Building a successful startup is a daunting task. Say $2 million in recurring revenue is the initial goal for a sustainable business, and the business model is $30/user/month, you have to sell 5,555 seats (assumes $360/user/year). Over five thousand seats!
Instead of looking at it and saying, “I need to sign up over five thousand customers to meet my goal” a better way to do it is to break it down:
- Quarter 1 = 0 paying users (just getting started)
- Quarter 2 = 24 new paying users (2 per week)
- Quarter 3 = 48 new paying users (4 per week)
- Quarter 4 = 96 new paying users (8 per week)
- — End Year 1 —
- Quarter 5 = 192 new paying users (16 per week)
- Quarter 6 = 288 new paying users (24 per week)
- Quarter 7 = 384 new paying users (32 per week)
- Quarter 8 = 480 new paying users (40 per week)
- — End Year 2 —
- Quarter 9 = 576 new paying users (48 per week)
- Quarter 10 = 672 new paying users (56 per week)
- Quarter 11 = 768 new paying users (64 per week)

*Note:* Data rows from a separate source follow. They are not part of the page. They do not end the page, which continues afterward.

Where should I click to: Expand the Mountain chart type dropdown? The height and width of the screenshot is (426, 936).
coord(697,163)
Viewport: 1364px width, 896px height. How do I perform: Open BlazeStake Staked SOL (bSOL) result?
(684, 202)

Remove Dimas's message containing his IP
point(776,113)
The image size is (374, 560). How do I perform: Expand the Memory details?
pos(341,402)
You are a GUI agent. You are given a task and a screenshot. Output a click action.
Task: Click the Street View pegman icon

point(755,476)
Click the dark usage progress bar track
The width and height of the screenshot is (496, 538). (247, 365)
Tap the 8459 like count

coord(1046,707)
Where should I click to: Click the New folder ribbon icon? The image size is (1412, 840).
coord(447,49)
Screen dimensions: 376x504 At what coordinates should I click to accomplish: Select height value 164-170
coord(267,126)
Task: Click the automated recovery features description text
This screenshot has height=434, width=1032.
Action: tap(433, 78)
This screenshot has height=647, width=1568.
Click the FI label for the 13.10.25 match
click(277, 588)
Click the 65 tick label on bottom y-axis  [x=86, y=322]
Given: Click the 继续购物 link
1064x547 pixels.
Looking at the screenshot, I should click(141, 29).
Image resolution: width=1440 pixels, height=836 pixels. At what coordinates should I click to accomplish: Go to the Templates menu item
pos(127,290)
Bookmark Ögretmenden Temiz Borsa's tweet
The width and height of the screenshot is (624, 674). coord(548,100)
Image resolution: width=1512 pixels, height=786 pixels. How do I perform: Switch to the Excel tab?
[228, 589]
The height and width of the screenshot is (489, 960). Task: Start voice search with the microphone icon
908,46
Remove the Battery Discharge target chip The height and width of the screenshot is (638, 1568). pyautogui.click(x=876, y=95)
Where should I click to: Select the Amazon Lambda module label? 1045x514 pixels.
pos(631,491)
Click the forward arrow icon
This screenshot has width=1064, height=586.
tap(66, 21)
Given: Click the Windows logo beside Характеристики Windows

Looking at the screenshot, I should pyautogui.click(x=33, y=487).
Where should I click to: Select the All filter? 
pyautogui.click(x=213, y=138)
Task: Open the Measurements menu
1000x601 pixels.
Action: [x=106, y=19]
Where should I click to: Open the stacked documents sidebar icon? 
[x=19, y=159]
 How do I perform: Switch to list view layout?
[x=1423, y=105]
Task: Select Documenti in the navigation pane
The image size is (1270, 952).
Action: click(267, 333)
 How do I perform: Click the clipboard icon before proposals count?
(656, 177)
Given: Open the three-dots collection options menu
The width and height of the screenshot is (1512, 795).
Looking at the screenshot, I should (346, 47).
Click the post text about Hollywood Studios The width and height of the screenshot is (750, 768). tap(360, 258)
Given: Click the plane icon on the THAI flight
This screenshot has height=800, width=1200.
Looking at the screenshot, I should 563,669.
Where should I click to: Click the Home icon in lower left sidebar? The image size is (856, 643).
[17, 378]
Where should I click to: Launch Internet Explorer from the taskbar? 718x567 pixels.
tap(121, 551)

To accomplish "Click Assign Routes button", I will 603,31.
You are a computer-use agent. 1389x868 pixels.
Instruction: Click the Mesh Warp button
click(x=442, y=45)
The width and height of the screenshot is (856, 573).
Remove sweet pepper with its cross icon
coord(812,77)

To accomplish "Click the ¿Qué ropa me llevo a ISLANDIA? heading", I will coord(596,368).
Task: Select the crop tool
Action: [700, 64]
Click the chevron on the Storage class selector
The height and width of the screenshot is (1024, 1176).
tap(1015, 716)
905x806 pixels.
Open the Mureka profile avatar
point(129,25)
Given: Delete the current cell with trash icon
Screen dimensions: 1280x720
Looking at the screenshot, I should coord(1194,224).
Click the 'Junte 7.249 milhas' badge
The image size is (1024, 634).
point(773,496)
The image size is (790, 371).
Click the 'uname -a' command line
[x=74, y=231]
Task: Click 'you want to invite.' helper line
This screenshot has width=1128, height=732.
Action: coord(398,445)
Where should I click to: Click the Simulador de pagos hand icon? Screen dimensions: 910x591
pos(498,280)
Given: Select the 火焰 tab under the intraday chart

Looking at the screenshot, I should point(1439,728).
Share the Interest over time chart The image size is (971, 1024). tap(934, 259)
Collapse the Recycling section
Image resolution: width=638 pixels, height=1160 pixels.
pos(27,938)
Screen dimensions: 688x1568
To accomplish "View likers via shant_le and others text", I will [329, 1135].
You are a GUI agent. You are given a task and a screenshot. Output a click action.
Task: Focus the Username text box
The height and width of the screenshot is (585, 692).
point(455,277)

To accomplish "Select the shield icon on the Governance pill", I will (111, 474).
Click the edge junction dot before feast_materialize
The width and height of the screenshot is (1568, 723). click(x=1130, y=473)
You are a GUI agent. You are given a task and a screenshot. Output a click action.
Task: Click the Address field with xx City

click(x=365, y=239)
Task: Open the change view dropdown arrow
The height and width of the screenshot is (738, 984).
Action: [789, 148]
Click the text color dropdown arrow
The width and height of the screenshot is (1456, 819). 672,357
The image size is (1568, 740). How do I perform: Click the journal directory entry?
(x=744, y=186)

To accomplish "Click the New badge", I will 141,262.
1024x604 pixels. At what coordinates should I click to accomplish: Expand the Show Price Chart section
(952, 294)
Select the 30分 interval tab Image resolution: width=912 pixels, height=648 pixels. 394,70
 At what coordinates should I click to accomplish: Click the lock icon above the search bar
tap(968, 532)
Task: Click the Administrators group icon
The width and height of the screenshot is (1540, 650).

- Quarter 12 = 864 new paying users (72 per week)
- — End Year 3 —
- Quarter 13 = 960 new paying users (80 per week)
Total: 5,352 users (assuming no churn).
With this model it’ll take slightly more than three years to build a ~$2 million/year run-rate business with each quarter being incrementally better than that previous quarter. These quarterly numbers are much more manageable and understandable, especially when rallying the team around a goal.
Incremental progress is powerful, especially in recurring revenue businesses.
What else? What are some other examples of incremental progress that add up over time?